The heart and soul of The New Plan A is acceptance, deep and complete.
Acceptance: we use the word in ordinary language all the time. But in The New Plan A, its meaning is narrowly defined and precisely applied. To accept means only to acknowledge the basic, bare-bones facts about a person, a place, a thing, or a situation, as it is, right now… without interpretation, commentary, judgement, or preference. That’s the hard part. But you can learn how to do it. It’s simple, even if it’s not always easy. All it takes is practice. The New Plan A is all about how to actually do it.
What acceptance, deep and complete isn’t.
Despite common connotations to the contrary, to accept something does not mean that you like it, that you agree with it or approve of it… it doesn’t mean you’re condoning it or being passive in relation to it… it certainly doesn’t mean you’re giving up… and it doesn’t even mean you can’t still work to change whatever it is that you’re accepting deeply and completely right now. And once you’ve begun actually practicing acceptance, deep and complete, you’ll see for yourself that it actually brings about change more quickly and more surely than trying to change ever could.
Why learn to practice acceptance, deep and complete?

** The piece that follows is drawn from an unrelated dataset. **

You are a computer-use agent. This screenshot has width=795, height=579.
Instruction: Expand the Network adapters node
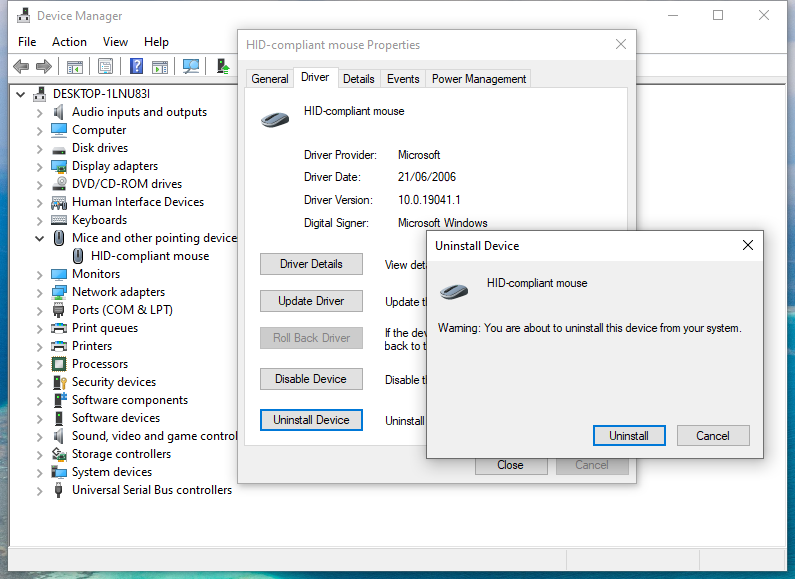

Acceptance, deep and complete, is the shortest distance between where you are right now and everywhere you want to be. As you stop banging your head against the wall of everything that’s already said and done and begin practicing acceptance, deep and complete of your life-changing loss and subsequent emotional devastation, the changes you most want to bring about in your life will begin happening for you. It won’t happen by thinking about it; it will happen by actually doing it. The New Plan A is all about how to get it off the page and into your life so that you can return to the land of the living and be glad that you did. It’s all about getting a new life in spite of the devastation in your past.